Introduction
A year and half ago, AFSCME released a report entitled Should Crime Pay?
We posed the question because jurisdictions were increasingly turning over the entire operations of their correctional institutions to for-profit companies. The report detailed some of the horrors that result from corporations profiting from the crimes of others. A year and a half later, more evidence has come to light showing that Crime Shouldn’t Pay.
The rapid increase in inmate populations has caused a number of jurisdictions to come under court order to reduce overcrowding in jails and prisons. At the beginning of 1998, 44 of 52 (state and federal government) corrections systems surveyed operated at or above capacity. In addition, 141 institutions were affected by court orders affecting population limits.1 In this frenzied climate, corporate America has found a way to generate profits by building and operating correctional facilities.

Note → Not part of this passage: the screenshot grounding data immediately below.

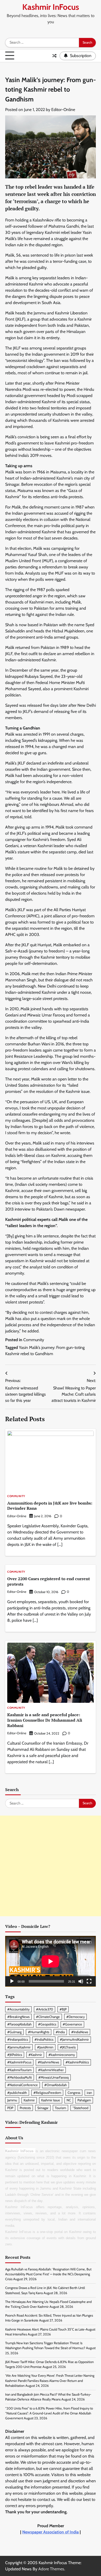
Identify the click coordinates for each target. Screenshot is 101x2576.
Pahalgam (84, 2100)
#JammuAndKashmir (74, 2039)
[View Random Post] (54, 56)
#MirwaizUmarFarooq (53, 2077)
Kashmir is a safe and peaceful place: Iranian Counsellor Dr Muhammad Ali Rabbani (44, 1720)
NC (69, 2100)
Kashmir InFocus (50, 7)
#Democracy (75, 2017)
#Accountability (18, 2009)
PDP (10, 2108)
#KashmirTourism (19, 2070)
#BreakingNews (18, 2017)
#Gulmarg (14, 2032)
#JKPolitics (14, 2055)
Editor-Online (63, 109)
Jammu (12, 2100)
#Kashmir (35, 2055)
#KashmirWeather (51, 2070)
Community (33, 1339)
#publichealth (17, 2093)
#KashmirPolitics (77, 2062)
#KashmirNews (48, 2062)
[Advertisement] (50, 1866)
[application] (50, 1961)
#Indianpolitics (17, 2039)
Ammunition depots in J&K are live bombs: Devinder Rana (49, 1505)
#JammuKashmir (19, 2047)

Overcrowding is the most common reason cited by governments that turn to for-profit firms.2 Another rationale for privatizing prisons is the notion that privatization saves money. After more than a decade of experience with for-profit corrections facilities in this country, there is no clear evidence that for-profit prisons save taxpayer dollars. There are numerous examples in which for-profit prison firms:
- Get very favorable contractual terms that wind up costing taxpayers more;
- Provide low-paying jobs and inadequate benefits to employees;
- Experience a very high degree of employee turnover and understaffing;
- Avoid paying property and income taxes;
- Stick governments with the liability for their mistakes; and,
- Endanger public safety.
We call for an end to for-profit private prisons. Our nation’s corrections systems should answer to the public, not to corporate executives and shareholders. The imprisonment of human beings should not be driven by the bottom line. Crime Shouldn’t Pay.
1 Camille Camp and George Camp, The Corrections Yearbook, 1998 (Middletown, Connecticut: Criminal Justice Institute Inc., 1998), pgs. 72-73.
2 Abt Associates Inc., “Private Prisons in the United States: An Assessment of Current Practice,” July 16, 1998, pg. 15.